I’m not sure what comes to mind when you consider the meaning of a blessed life. Some probably envision material prosperity; perhaps others imagine ease and comfort. Defining the blessed life requires examining the whole Bible’s teaching on the subject, but Jeremiah 17 is a helpful piece of the puzzle. Two contrasting images in this chapter highlight the differences between the cursed man and the blessed man. In these agricultural similes, trust is identified as the root issue, becoming the catalyst in determining the course of both lives.
Jeremiah 17:5 reads, “Cursed is the man who trusts in man and makes flesh his strength, whose heart turns away from the Lord.” Describing something different from a healthy trust of others and personal trustworthiness, this verse condemns not a trust of others, but a trust in others or even oneself. The cursed man’s cursedness is the natural outworking of his banking on people to be and do what only God is and does.
Verse 6 enumerates the consequences of the cursed man’s misplaced trust: “He is like a shrub in the desert, and shall not see any good come. He shall dwell in the parched places of the wilderness, in an uninhabited salt land.” When we place our God-sized longings on another person’s back, he or she will be crushed, and we will begin to shrivel. No individual has the resources you and I ultimately need to survive – let alone thrive – in this world.

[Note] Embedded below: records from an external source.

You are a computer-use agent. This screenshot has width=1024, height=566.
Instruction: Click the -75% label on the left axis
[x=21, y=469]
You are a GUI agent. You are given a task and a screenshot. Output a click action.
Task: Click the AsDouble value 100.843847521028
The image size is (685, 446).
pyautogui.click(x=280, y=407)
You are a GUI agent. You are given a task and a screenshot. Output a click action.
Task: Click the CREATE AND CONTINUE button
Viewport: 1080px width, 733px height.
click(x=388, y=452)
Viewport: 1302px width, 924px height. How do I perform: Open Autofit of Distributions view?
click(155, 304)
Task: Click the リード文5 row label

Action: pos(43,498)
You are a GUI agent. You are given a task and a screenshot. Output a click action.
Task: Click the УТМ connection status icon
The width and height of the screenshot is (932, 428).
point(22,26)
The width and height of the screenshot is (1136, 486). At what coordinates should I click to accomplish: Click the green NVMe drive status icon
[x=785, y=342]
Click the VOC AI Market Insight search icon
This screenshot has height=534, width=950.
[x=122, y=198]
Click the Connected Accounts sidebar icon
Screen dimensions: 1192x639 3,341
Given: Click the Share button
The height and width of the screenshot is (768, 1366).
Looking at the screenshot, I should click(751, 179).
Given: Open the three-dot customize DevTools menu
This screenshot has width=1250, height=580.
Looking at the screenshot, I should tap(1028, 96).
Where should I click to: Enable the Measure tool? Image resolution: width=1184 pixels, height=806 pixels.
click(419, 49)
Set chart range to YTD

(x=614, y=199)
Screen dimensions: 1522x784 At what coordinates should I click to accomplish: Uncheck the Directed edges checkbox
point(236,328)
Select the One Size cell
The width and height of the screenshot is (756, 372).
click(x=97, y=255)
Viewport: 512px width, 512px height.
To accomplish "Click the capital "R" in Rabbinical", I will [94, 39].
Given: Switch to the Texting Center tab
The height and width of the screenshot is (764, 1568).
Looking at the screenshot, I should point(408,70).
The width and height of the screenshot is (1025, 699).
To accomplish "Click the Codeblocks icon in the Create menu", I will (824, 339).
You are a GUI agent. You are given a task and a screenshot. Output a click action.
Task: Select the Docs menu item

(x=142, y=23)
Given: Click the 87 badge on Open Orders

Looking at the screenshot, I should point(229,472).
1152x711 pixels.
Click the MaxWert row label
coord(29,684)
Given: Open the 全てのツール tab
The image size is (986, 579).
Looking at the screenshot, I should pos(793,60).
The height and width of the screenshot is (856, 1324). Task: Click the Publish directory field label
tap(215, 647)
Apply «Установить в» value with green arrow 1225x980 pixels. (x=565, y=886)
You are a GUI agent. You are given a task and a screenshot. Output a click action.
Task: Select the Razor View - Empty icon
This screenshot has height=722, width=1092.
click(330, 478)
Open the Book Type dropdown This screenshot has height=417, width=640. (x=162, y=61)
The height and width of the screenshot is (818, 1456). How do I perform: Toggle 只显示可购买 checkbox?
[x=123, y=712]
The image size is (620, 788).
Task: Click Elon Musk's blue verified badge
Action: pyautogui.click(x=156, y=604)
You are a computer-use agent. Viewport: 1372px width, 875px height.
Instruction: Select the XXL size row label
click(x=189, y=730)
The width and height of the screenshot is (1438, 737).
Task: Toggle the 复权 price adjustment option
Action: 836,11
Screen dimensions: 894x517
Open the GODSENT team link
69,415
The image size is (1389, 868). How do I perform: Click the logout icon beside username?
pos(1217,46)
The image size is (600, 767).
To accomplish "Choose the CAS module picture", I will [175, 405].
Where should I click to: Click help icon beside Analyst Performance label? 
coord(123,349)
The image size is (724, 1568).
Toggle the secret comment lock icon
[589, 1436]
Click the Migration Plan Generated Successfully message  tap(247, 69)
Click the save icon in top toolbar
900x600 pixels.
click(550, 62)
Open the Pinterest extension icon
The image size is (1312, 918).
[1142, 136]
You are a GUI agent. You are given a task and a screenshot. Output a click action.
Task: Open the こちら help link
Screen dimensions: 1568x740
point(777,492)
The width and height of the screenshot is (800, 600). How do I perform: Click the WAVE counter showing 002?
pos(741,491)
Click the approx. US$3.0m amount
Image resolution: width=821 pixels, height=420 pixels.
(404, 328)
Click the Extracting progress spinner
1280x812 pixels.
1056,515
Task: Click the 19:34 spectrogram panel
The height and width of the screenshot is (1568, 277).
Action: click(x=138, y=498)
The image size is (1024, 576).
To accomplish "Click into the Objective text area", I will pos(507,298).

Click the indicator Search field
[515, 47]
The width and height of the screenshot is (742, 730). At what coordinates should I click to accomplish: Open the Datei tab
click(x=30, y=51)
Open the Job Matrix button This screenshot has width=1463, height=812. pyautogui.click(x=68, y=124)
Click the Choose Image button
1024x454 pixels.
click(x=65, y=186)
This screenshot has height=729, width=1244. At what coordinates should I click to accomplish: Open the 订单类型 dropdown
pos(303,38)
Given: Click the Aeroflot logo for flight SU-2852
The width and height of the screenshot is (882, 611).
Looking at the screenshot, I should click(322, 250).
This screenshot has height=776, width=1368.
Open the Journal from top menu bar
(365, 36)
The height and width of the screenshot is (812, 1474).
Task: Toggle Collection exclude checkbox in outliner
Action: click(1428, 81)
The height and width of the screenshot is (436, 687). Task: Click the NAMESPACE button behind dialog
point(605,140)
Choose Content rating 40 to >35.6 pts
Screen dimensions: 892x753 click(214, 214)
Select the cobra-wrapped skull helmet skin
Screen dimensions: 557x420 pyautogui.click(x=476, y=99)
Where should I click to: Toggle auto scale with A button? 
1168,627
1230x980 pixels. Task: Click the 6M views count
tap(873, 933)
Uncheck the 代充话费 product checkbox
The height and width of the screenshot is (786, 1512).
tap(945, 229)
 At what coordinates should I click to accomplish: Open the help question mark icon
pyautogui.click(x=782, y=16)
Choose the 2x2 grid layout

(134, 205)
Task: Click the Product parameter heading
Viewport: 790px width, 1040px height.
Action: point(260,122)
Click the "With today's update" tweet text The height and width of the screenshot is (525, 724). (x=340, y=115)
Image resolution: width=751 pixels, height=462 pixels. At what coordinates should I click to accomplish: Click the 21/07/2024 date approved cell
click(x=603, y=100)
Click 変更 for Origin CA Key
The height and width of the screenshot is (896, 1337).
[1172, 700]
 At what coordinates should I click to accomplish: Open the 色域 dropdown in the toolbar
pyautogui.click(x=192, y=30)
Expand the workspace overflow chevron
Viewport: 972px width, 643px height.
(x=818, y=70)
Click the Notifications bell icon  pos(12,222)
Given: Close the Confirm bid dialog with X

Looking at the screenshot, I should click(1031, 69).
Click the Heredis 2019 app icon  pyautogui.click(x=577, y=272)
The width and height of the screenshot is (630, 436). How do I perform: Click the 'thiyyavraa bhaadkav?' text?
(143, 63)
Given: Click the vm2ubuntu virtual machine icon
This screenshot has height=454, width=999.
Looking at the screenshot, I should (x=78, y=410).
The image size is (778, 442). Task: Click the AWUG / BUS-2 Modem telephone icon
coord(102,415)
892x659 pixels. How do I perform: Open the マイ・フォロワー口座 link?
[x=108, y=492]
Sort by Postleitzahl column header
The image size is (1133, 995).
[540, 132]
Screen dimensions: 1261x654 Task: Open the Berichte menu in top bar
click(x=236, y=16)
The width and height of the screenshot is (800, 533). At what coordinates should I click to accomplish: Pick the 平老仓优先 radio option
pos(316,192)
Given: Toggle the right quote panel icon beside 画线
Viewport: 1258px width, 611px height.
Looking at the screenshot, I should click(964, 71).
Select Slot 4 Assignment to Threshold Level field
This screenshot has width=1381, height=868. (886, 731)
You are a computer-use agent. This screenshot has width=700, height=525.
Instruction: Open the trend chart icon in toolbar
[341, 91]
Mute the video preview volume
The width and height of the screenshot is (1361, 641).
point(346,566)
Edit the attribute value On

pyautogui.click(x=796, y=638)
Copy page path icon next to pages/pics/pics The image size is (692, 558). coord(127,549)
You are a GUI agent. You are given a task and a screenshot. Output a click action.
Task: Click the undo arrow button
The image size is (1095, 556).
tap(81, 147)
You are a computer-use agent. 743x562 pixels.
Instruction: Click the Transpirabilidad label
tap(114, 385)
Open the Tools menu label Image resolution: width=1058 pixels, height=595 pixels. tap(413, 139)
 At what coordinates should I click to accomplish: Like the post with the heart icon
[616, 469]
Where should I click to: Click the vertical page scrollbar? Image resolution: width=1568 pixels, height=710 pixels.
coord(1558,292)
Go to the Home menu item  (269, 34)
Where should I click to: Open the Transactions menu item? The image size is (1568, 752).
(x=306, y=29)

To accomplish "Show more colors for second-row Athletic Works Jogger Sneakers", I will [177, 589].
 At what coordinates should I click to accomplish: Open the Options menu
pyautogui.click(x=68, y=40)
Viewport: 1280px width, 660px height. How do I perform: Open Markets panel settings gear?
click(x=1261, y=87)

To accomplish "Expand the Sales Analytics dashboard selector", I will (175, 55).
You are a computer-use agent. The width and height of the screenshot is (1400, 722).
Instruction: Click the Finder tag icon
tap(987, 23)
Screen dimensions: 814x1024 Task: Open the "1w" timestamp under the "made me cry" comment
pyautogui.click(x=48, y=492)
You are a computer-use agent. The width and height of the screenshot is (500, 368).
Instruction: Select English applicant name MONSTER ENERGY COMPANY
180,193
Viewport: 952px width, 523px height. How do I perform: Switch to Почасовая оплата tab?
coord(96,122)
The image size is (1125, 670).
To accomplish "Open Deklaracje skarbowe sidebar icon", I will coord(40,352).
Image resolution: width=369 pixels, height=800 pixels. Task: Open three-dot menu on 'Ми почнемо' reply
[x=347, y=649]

A much different picture is painted in verses 7 and 8 which say, “Blessed is the man who trusts in the Lord, whose trust is the Lord. He is like a tree planted by water, that sends out its roots by the stream, and does not fear when heat comes, for its leaves remain green, and is not anxious in the year of drought, for it does not cease to bear fruit.”
As opposed to the inevitable withering experienced when we trust in man, the person whose confidence is in the Lord flourishes. Like a tree rooted deeply in fertile soil, he is stable and secure. Withstanding the heat is evidence of his having been planted in the nourishing ground of God’s faithfulness.
According to Jeremiah 17, the one who places the whole weight of his confidence in God is blessed in experiencing His complete trustworthiness and utter sufficiency in every season. Knowing our God can easily shoulder the weight of our desperate dependence is one of life’s most rewarding jackpots. No matter what, we can face today fully convinced that God is worth trusting. In fact, we can bank everything on it.